▶ EXTRAIT DU DOCUMENT:
○ ○ ○

Future Nostalgia : le manifeste disco pop de Dua Lipa

Retour vers le futur. Près de trois ans après le succès fracassant de son premier disque éponyme, Dua Lipa s’est plongée dans une nostalgie étincelante, pour infuser toute la pétulance de la pop d’antan à son univers acidulé. De l’effervescence eighties à la Minogue, des basses généreuses à la fibre disco irrésistible, la popstar d’origine kosovare a su se réinventer avec intelligence et goût, pour donner vie à un alter ego pétillant. L’occasion pour elle de recentrer son sujet, de dessiner plus clairement son intention artistique actuelle et d’éviter de s’essayer timidement à chaque répertoire comme le faisait son précédent opus. Si Madonna, Donna Summer, Blondie, Gwen Stefani et Robyn se retrouvaient pour une orgie créative, le résultat serait très certainement Future Nostalgia. Si ça ce n’est pas vendeur. 

La réinvention, voilà un défi auquel nombre d’artistes ont dû se frotter, avec plus ou moins de succès. Dans le cas de la scène féminine, cette notion d’innovation et de métamorphose perpétuelle sur chaque nouveau projet est encore plus concrète. Ah, le showbiz ! Incapable de voir une femme garder le même univers sur deux disques différents. À côté de ça, on ne s’étonne plus de voir nos groupes de rock gonflés à la testostérone arborer la même esthétique tout au long de leur carrière. Enfin, une fois passée cette contestation féministe et grognarde, on se reprend et on s’aperçoit que certaines musiciennes s’appliquent à ne pas appréhender cette contrainte comme un obstacle, mais bien comme un catalyseur créatif. C’est le cas de Dua Lipa, qui effectue, avec ce nouvel album, une mue surprenante et qui brille là où on ne l’attendait pas.

○ ○ ○

▶ LIGNES DE DONNÉES:
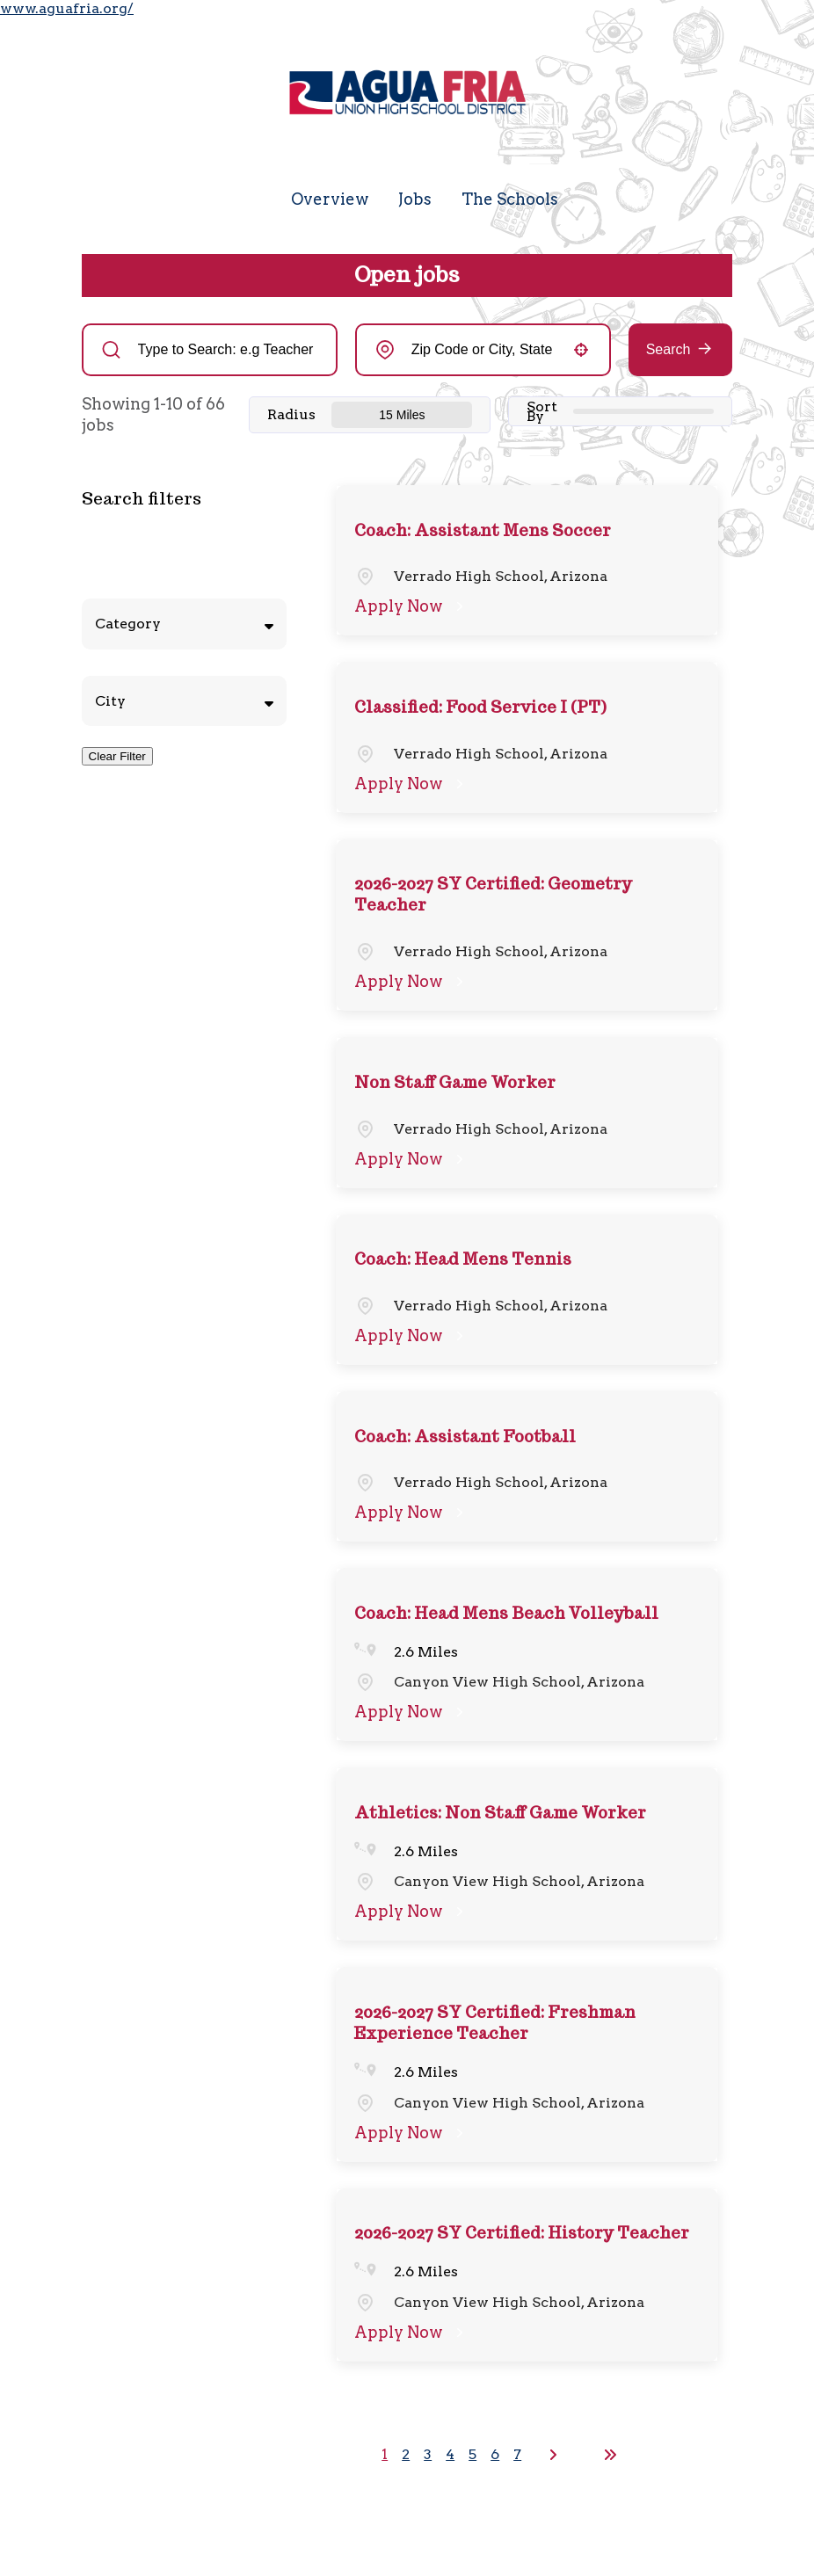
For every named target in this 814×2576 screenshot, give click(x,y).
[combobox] (483, 349)
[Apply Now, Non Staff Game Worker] (411, 1159)
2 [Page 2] (406, 2454)
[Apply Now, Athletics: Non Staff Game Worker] (411, 1911)
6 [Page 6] (495, 2454)
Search (668, 349)
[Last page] (610, 2455)
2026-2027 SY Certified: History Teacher (521, 2233)
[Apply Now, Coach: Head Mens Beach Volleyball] (411, 1712)
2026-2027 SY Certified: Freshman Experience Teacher (495, 2022)
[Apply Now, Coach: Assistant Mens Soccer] (411, 606)
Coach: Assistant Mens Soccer (482, 530)
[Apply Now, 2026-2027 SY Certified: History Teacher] (411, 2332)
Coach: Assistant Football (465, 1436)
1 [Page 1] (385, 2454)
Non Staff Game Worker (455, 1082)
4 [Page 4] (450, 2454)
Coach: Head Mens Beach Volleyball (506, 1613)
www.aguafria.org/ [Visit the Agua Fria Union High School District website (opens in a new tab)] (67, 8)
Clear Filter (117, 756)
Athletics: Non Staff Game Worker (500, 1813)
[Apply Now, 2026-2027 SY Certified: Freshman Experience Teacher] (411, 2133)
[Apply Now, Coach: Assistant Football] (411, 1512)
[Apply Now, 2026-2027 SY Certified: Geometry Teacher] (411, 981)
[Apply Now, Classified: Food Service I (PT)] (411, 784)
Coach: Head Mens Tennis (462, 1259)
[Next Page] (555, 2455)
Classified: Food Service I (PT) (480, 707)
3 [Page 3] (428, 2454)
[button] (581, 350)
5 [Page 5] (472, 2454)
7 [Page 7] (517, 2454)
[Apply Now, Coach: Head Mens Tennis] (411, 1335)
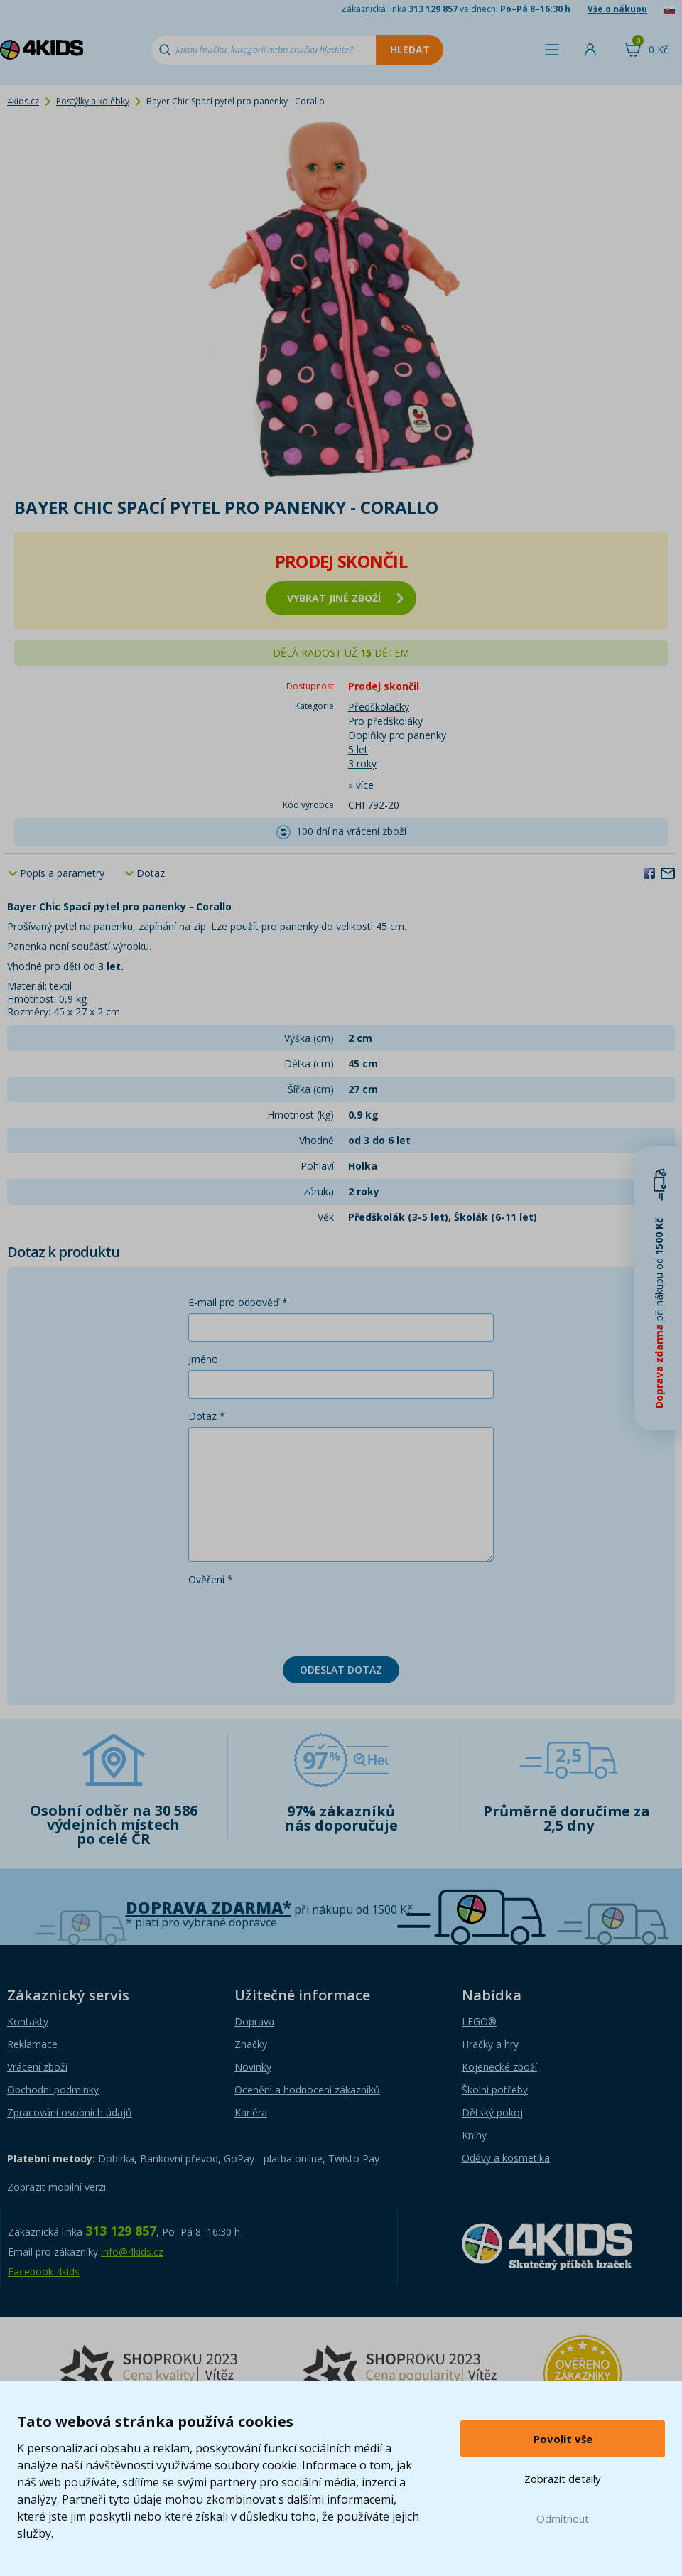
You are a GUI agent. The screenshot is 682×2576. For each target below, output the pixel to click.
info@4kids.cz (132, 2251)
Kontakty (27, 2021)
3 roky (362, 763)
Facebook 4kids (44, 2271)
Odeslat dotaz (341, 1669)
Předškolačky (378, 706)
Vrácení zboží (37, 2067)
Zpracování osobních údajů (69, 2112)
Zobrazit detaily (562, 2479)
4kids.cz (23, 101)
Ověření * (210, 1579)
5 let (358, 749)
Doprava (254, 2021)
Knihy (474, 2135)
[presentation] (296, 1618)
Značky (250, 2044)
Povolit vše (563, 2439)
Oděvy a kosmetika (506, 2158)
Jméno (203, 1359)
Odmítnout (562, 2518)
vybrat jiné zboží (345, 598)
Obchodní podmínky (53, 2089)
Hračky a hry (490, 2044)
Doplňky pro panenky (397, 735)
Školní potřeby (495, 2089)
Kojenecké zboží (499, 2067)
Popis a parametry (62, 873)
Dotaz (150, 873)
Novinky (252, 2067)
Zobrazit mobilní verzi (56, 2187)
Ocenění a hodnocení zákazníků (307, 2089)
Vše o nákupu (617, 9)
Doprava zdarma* (208, 1908)
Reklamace (32, 2044)
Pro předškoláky (385, 721)
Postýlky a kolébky (92, 101)
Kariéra (250, 2112)
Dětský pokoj (492, 2112)
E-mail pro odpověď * (238, 1302)
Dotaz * (206, 1416)
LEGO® (479, 2021)
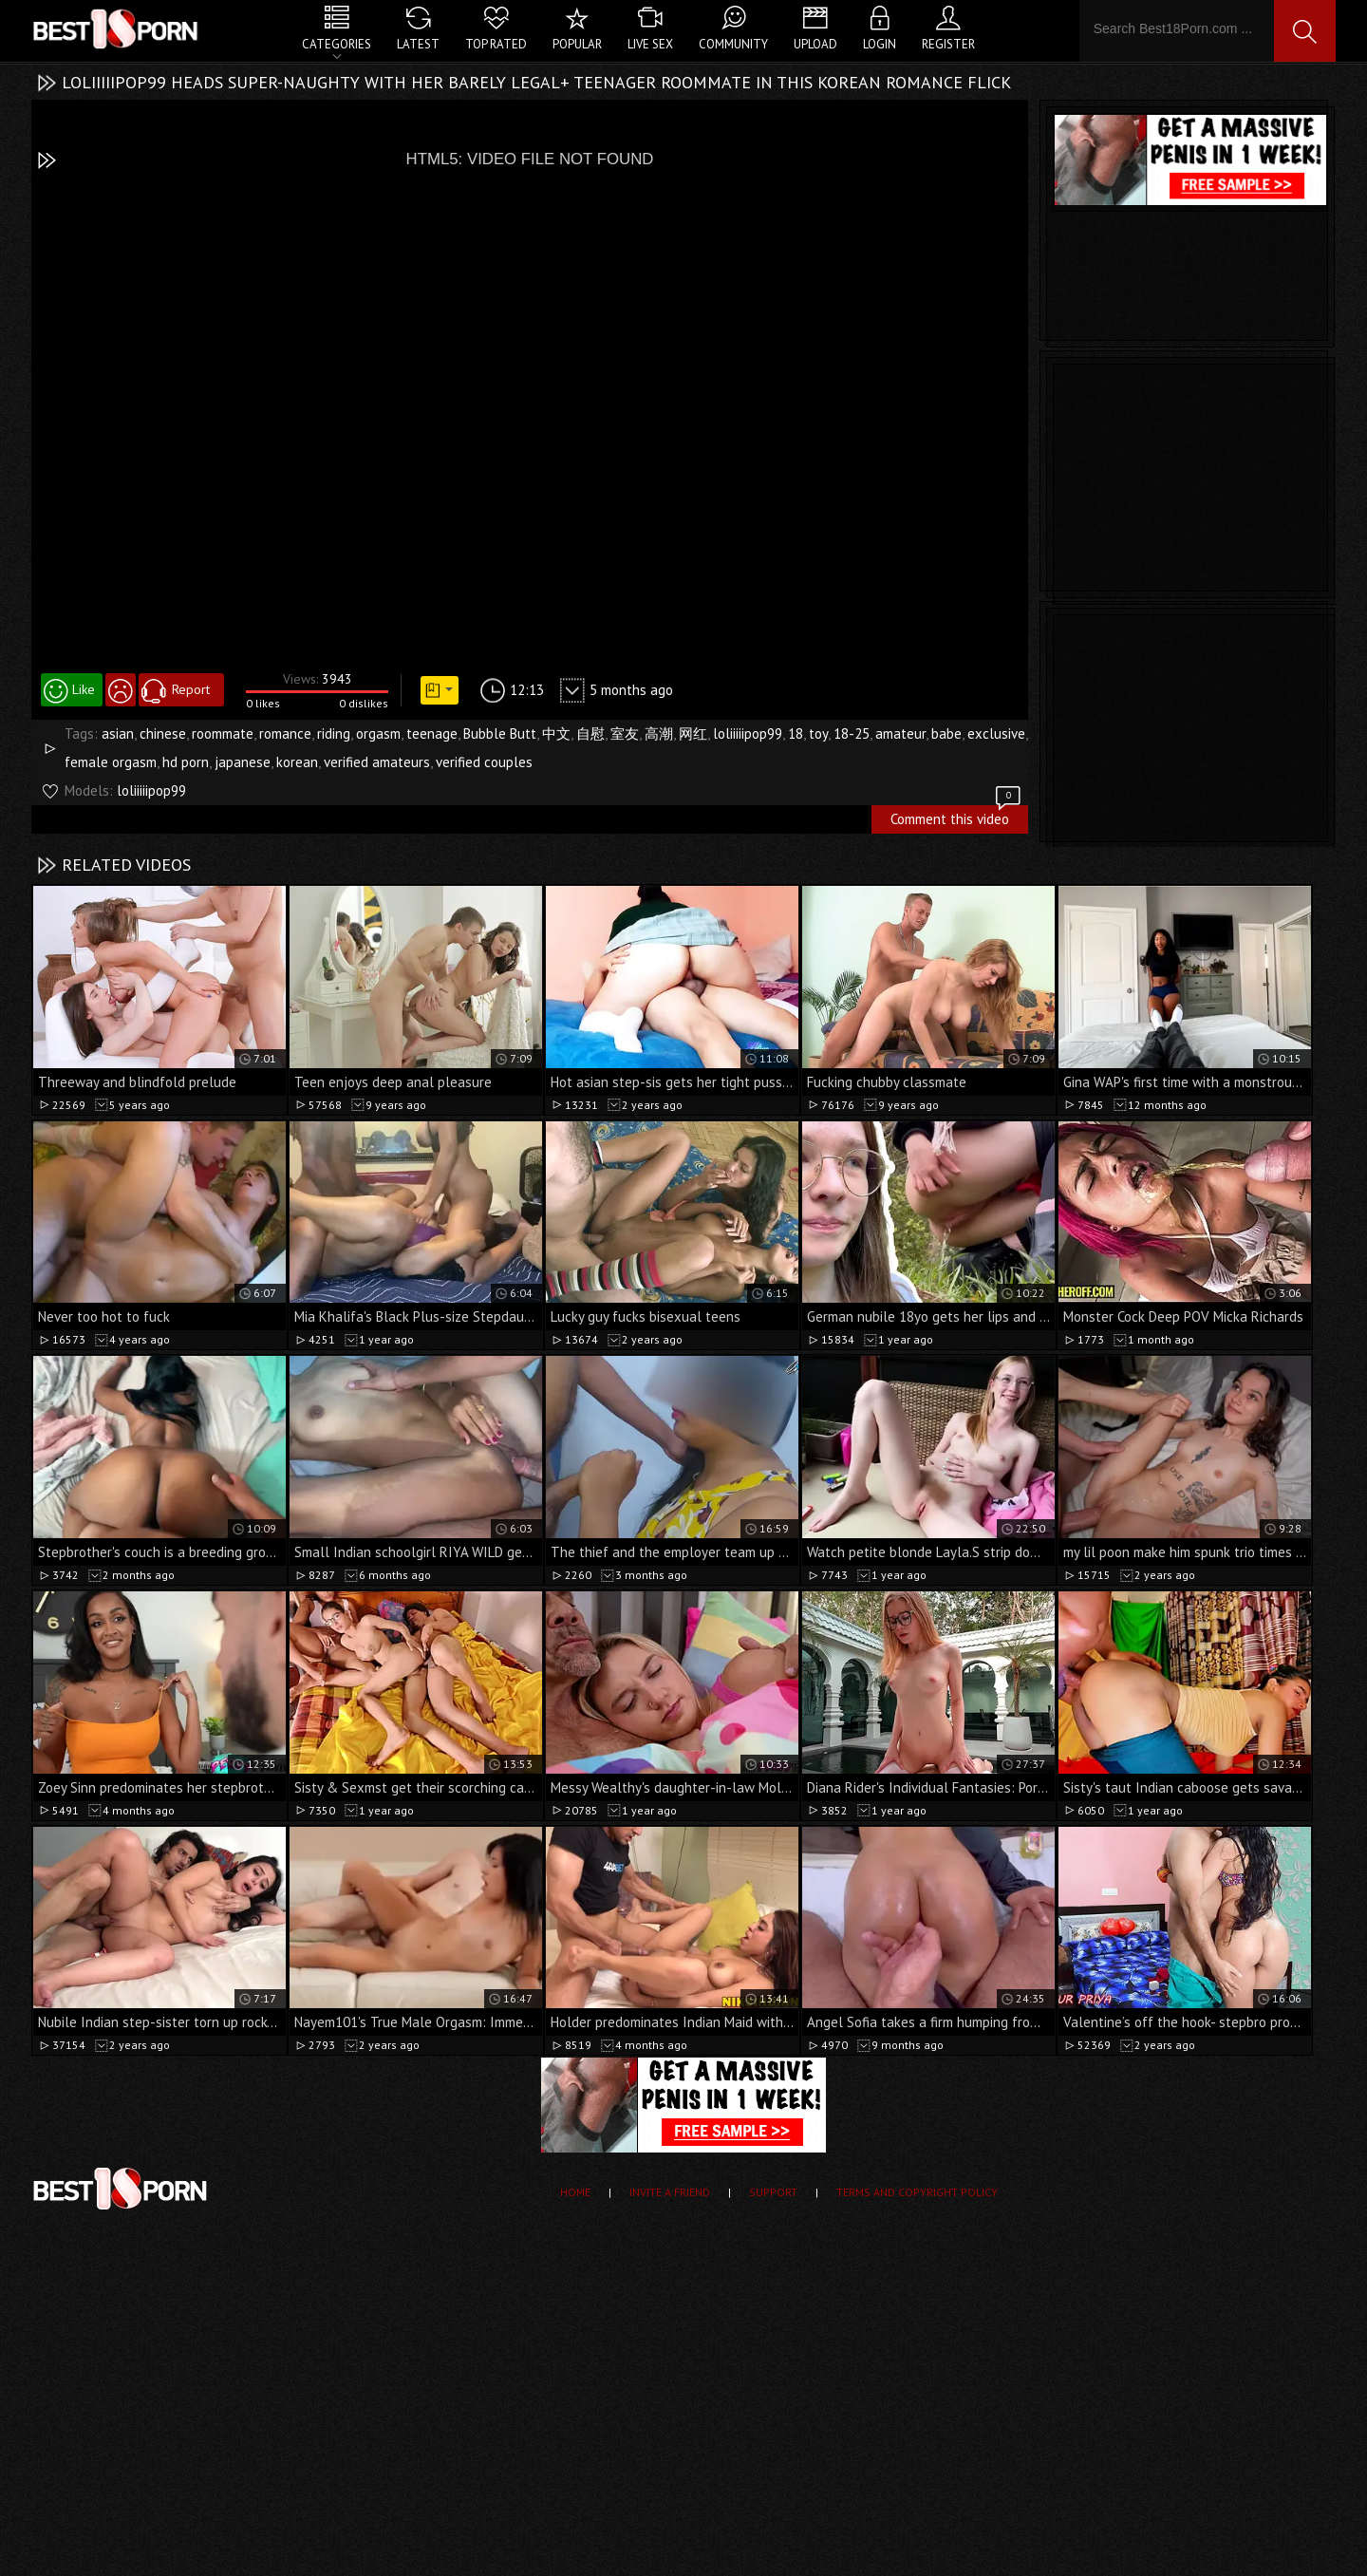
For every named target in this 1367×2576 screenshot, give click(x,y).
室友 (624, 733)
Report (191, 689)
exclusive (996, 733)
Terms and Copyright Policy (917, 2192)
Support (773, 2192)
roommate (222, 733)
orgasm (378, 733)
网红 (693, 733)
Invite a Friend (669, 2192)
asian (118, 733)
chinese (163, 733)
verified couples (484, 762)
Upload (815, 44)
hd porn (185, 762)
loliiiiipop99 (747, 733)
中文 (556, 733)
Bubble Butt (499, 733)
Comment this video (956, 816)
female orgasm (111, 762)
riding (333, 733)
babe (946, 733)
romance (285, 733)
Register (948, 44)
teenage (432, 733)
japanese (243, 762)
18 (795, 733)
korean (297, 762)
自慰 (590, 733)
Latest (418, 44)
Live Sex (650, 44)
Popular (577, 44)
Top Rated (496, 44)
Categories (336, 44)
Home (575, 2192)
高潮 (659, 733)
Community (733, 44)
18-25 (851, 733)
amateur (900, 733)
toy (818, 733)
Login (879, 44)
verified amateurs (377, 762)
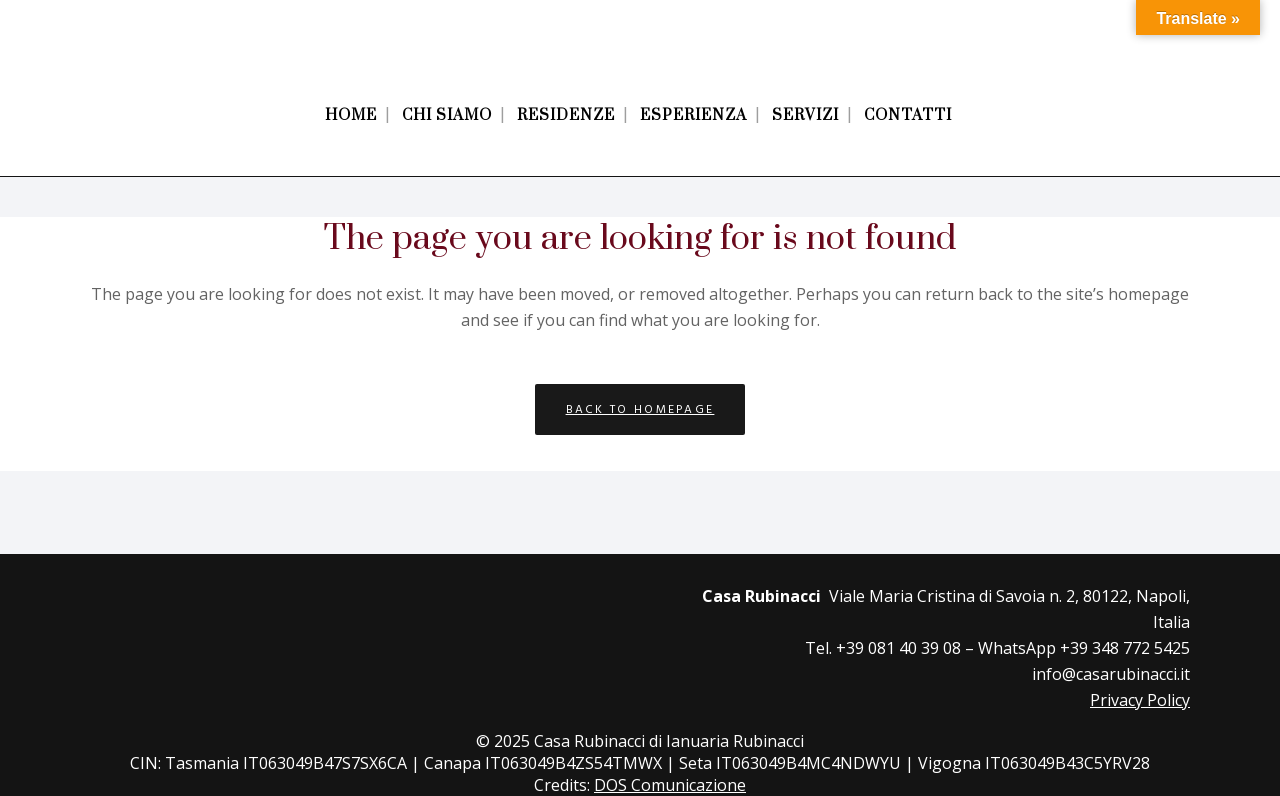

○ ○ ○

▶ CONSIGNE:
Poursuivez l'article sur l'album Future Nostalgia après sa dernière phrase. Les entrées forment un ensemble à part, indépendant de l'article sur l'album Future Nostalgia.

▶ RÉPONSE:
Immergée dans un esprit chaloupé et électrifiant, c’est nourrie par les rythmes discos qui ont composé le terreau fertile de la pop d’aujourd’hui que l’artiste a construit cette nouvelle galette. D’entrée de jeu, le morceau Future Nostalgia démontre l’intention de l’œuvre entière : un mélange de sonorités organiques et électroniques, la collision du style vintage et du futuriste. Coloration capillaire volontairement marquée et excentrique, couleurs franches ou totalement épurées : c’est l’époque du tout ou rien, pas d’entre-deux. Rencontrez la nouvelle Dua Lipa, victime d’un dysfonctionnement de la machine à voyager dans le temps. Et ce, pour notre plus grand plaisir.

Avec cet album, je voulais sortir de ma zone de confort et me mettre au défi de créer de la musique qui pourrait siéger aux côtés de mes classiques pop préférés, tout en restant novatrice et propre à mon univers.

Dans la lignée du girl power stimulant qui habitait ses tubes IDGAF ou New RulesDua agrémente sa philosophie nouvelle d’une bonne dose d’égo-trip à en faire rougir Lomepal (sans mauvais jeu de mots). Le résultat donne un esprit farouchement féministe et indépendant, à l’origine de morceaux parfois impertinents mais toujours empowering, à l’image du vibrant Don’t Start Now. L’intention est de scander qu’elle vaut mieux que toutes ces relations toxiques du passé, et rien de plus percutant qu’une chanson aussi vivante pour le transmettre.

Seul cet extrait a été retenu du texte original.